Several states have convened legislative and stakeholder task forces to develop recommendations, and some have passed legislation or regulations revising school discipline policies or are providing additional support to educators to develop alternative strategies to suspensions and expulsions. Among the noteworthy:

  • The Colorado General Assembly passed legislation in 2012 amending grounds for suspensions and expulsions, requiring training for school resource officers and requiring school boards and districts to revise codes of conduct and disciplinary codes to keep kids in school.

 

  • The California Legislature passed five bills last year reforming school disciplinary policies. The legislation provides additional decision-making flexibility to school administrators authorizes the use of alternatives to suspensions and expulsions, and prohibits schools from denying enrollment to students who have had contact with the juvenile justice system.

 

  • Several other states, including Connecticut, Maryland, Massachusetts and Washington, have introduced or are considering legislation related to limiting the use of suspensions and expulsions, supporting students’ behavioral health needs, requiring the collection of discipline data and improving school safety measures. Some jurisdictions are addressing civil rights actions related to school discipline.

Local Developments
At the local level, promising approaches and practices are emerging. Among them:

  • Providing training and professional development to educators, specialized instructional support personnel and school resource officers related to alternatives to suspension and arrest, creating positive learning environments and providing supports to students with particular behavioral health needs;
  • Implementing alternative strategies to suspensions and expulsions, such as restorative justice, peer mediation and youth courts;
  • Establishing student support teams to identify students with acute behavioral health needs, provide necessary supports and monitor students’ progress;
  • Developing school-based health centers that provide mental and behavioral health and substance abuse services; and
  • Reforming truancy and ticketing policies and school policing protocols.

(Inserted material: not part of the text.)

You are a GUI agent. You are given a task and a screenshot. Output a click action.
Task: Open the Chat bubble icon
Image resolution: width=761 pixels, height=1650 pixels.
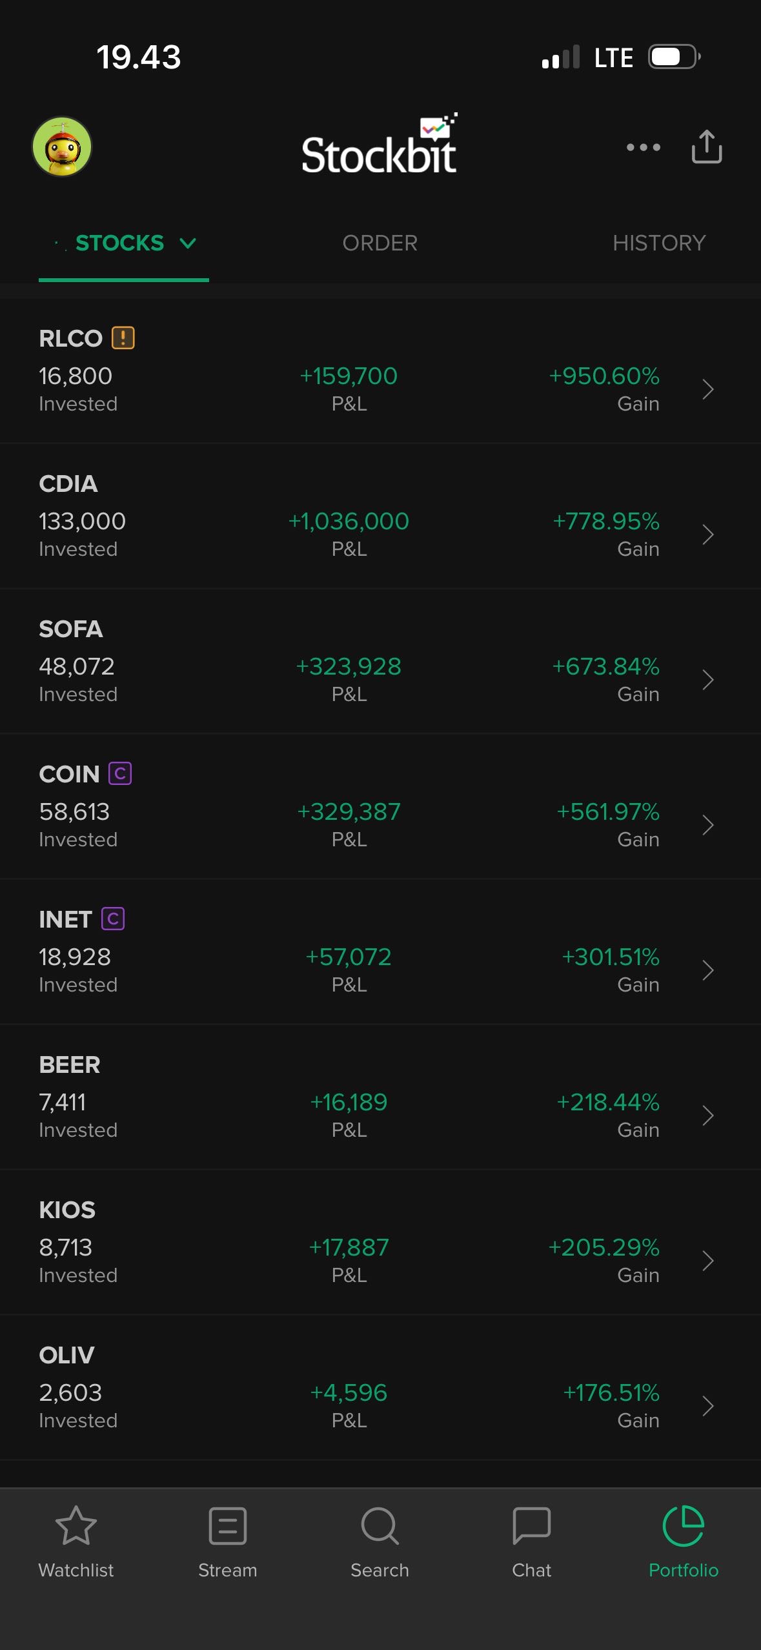click(x=531, y=1527)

Additionally, over recent months, school districts including Buffalo, Denver, Chicago, New York City and Los Angeles have revised their disciplinary policies and codes of conduct to provide administrators more flexibility in handling disciplinary matters, limiting the maximum length of time for suspensions and preventing some infractions from being punished by out-of-school suspensions.

School system leaders remain at the center of these activities and have an unparalleled opportunity to advance the national discussion about school discipline, school safety, climate and behavioral health, as well as move the field forward with the support of multiple stakeholders and the engagement of youth, families and communities.